Admittedly as yesterday's third round unfolded with bursts of torrential rain descending on east Georgia, the leaderboard was liberally laced with long hitters.

Tiger Woods, Vijay Singh, Phil Mickelson, Ernie Els, Retief Goosen, Darren Clarke and Padraig Harrington were all in the mix, but this 70th edition of the tournament has not been solely the preserve of the bombers.

If the initial stages of the championship belonged to a Texan whose surname began with 'C', you could be forgiven for wondering if that accolade was for Chad Campbell or Ben Crenshaw. It was hard to fathom that a 54-year-old, who only ranks 65th in driving distance on the Champions Tour, could be occupying the same rarified space as Woods, Goosen and Harrington.

"I've got some game left, " said Crenshaw, and no one could disagree, but then he wasn't the only older, shorter hitter to figure. Rocco Mediate, a PGA Tour veteran at 43, was also in contention along with Olin Browne, who will be 47 next month.

It is undeniable that before the rains came, the fast-running nature of the course gave the likes of Crenshaw, Mediate and Browne the sort of respite that hadn't been predicted. "I've proved to myself that there's a way around here, " added Crenshaw.

Unconsciously, he has helped to justify the controversial changes to the course.

The men of The Masters will have been privately relieved to see all five top-ranked players in the world in with a chance of victory, but the presence of Crenshaw, Mediate and Browne . . . even if it turns out to be fleeting later today . . . means that Augusta, with all its modifactions, remains a course for all-comers.

There was plenty of resignation around earlier in the week that the added length would play into Woods's hands, but with his intelligent course management, his experience, and his sublime touch in the greens, Crenshaw has shown emphatically that there is more than one way to tame the monster.

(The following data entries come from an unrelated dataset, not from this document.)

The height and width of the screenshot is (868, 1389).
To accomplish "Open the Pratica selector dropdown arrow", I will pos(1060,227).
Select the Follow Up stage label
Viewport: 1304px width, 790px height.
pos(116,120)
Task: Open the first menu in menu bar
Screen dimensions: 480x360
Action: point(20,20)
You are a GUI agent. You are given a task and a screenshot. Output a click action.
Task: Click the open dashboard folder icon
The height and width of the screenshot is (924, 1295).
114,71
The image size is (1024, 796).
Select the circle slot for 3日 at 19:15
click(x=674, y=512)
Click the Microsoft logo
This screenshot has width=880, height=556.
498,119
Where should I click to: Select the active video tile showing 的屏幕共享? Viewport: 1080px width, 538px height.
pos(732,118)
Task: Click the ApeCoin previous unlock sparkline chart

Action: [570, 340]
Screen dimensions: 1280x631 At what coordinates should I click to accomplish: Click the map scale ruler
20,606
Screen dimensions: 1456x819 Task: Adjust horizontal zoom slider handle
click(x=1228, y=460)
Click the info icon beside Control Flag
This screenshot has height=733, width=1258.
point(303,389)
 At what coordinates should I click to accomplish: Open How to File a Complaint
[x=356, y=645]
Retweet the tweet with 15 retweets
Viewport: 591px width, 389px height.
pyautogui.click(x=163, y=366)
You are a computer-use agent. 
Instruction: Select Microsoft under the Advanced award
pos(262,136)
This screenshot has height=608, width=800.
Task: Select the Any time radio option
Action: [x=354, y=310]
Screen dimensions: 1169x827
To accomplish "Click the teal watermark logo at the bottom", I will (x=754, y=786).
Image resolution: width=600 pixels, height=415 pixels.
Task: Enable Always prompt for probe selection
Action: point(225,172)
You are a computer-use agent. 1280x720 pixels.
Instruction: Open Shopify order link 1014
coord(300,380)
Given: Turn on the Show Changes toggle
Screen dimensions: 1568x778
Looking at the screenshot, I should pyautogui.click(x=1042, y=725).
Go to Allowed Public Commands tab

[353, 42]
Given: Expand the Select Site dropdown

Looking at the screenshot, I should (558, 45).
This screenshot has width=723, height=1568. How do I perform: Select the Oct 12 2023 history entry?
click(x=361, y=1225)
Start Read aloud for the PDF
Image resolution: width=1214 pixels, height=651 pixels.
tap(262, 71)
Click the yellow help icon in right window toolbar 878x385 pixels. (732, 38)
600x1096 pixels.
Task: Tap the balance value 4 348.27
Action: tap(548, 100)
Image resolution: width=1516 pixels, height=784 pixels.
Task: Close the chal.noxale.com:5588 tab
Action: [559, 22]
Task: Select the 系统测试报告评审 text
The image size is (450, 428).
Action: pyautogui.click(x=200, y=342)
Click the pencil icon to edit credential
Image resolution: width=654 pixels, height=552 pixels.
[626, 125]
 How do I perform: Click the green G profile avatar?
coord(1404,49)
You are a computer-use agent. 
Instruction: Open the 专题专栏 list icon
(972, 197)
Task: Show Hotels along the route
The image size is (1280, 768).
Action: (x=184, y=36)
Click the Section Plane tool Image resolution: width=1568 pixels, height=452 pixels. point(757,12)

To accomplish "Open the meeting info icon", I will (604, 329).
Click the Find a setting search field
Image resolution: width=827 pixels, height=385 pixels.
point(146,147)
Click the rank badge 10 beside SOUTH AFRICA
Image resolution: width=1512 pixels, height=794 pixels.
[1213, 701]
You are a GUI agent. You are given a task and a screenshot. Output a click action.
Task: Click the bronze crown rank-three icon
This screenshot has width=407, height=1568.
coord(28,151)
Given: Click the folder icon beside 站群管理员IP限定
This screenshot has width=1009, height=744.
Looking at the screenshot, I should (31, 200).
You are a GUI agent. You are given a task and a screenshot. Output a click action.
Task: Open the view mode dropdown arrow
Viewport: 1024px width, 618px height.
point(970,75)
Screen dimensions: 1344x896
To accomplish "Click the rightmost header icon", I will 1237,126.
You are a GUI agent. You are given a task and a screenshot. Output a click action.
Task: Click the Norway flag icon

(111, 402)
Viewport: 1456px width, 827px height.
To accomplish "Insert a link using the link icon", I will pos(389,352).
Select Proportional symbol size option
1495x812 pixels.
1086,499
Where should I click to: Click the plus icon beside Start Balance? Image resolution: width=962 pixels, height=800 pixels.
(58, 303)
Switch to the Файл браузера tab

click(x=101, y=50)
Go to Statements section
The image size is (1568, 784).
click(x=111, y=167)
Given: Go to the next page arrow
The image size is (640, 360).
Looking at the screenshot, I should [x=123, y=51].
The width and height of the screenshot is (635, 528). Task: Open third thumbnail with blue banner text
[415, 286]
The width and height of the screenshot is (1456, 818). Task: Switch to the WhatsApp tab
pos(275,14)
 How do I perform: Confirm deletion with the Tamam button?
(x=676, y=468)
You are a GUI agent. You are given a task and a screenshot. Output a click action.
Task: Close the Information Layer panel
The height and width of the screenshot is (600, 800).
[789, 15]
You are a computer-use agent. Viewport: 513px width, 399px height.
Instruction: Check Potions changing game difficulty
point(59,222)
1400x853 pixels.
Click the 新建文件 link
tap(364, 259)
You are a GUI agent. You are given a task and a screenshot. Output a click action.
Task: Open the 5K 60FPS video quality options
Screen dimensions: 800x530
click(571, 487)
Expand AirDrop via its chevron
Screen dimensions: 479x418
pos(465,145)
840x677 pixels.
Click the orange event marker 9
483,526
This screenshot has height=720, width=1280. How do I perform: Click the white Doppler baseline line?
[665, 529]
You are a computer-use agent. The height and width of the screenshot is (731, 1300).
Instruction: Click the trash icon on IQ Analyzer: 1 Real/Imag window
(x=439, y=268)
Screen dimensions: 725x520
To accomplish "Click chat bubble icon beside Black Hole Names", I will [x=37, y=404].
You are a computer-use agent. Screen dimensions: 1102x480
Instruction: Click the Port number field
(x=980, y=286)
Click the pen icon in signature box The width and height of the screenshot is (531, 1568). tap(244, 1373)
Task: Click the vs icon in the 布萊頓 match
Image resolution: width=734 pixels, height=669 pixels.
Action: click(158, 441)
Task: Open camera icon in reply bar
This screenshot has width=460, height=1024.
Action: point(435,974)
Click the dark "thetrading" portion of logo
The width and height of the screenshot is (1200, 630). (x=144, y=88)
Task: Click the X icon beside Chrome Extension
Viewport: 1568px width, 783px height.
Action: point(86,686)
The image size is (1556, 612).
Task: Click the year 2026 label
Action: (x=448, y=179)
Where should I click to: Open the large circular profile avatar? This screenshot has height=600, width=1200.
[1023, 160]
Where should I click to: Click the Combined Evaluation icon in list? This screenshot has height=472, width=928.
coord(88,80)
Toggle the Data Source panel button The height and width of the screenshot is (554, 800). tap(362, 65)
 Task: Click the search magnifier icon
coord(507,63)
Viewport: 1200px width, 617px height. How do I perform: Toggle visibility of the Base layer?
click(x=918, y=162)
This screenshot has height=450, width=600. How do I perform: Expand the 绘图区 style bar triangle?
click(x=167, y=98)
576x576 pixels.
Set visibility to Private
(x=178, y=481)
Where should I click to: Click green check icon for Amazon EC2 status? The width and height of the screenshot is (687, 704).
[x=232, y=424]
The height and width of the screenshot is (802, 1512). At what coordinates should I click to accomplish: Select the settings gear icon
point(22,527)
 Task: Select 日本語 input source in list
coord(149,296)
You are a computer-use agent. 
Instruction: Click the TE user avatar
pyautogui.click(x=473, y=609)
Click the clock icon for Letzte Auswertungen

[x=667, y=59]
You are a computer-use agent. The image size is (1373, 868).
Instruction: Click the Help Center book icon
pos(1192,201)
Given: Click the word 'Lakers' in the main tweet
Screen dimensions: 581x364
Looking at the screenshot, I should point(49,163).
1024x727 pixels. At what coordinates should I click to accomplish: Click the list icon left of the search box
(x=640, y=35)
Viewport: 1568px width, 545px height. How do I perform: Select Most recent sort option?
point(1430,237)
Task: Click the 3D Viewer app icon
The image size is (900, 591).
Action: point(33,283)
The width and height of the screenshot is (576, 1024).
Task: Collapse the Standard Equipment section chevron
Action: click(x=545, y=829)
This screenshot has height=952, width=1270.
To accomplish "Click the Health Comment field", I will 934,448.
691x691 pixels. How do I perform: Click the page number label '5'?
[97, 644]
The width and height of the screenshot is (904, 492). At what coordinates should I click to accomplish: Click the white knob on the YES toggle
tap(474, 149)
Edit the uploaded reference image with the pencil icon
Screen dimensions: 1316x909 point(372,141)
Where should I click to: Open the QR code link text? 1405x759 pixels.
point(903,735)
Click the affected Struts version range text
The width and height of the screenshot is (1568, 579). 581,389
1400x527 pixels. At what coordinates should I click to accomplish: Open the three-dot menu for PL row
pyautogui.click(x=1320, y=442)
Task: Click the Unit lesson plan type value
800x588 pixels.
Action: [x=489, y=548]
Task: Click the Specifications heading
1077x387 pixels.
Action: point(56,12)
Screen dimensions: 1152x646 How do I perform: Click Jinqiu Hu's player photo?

He was 86th out of 90 players in driving distance going into the weekend, but predictably he was second in putting. "I'm playing longer irons into the greens than most of the other guys, and my ball is coming in hot into the greens, but the contours can help as much as hurt you out there, " he explained.

If Crenshaw's long game has been impressive, the appreciation of the pace and slopes on the greens which brought him glory here in 1984 and '95 has once again been the key. "Once he gets in the right position on these greens, he's dangerous, " said his caddie Carl Jackson.

Perversely, the very length of the course, and the fact that Woods, Singh and Mickelson are no longer hitting short irons for the second shots into the par fives, has increased the possibility of a player taking a double or a triple bogey without making an obvious mistake. "I don't see anyone shooting a 65 this time, " said Els.

So, with all-out attack seemingly a thing of the past here, someone like Crenshaw has been able to hang on to the coat tails of the leaders.

"The test here now is much more solid driving, " he explained. "You must hit it very straight, you just can't get away with something that's too much off line."

Even if Crenshaw fades, his contribution has already strengthened the case for Augusta's new look. As for Fred Couples, he could yet defy the odds in a different way. If at 46 he is only three years older than Singh, he won here as far back as 1992 and comes across as a player for whom winning here is a long way removed from life or death. "I don't play great golf a lot now, " he admitted. "It was a lot more important when I played well."

But the possibility that Couples could become the oldest player to win the Masters . . . he would eclipse Jack Nicklaus's record by three months . . . is not far fetched. If Crenshaw has putted magnificently, Couples has demonstrated that by averaging 302 yards off the tee, he can still live with the younger, stronger power-hitters. "For me it's length, I've been driving the ball really well, and I feel like this course is set up for my game, " he said.

Couples is long, but not always a reliable putter, Crenshaw is short, but inspired on the greens, while Woods is the complete player. All were in the mix yesterday. Augusta, it seems, it still a place where diversity can thrive.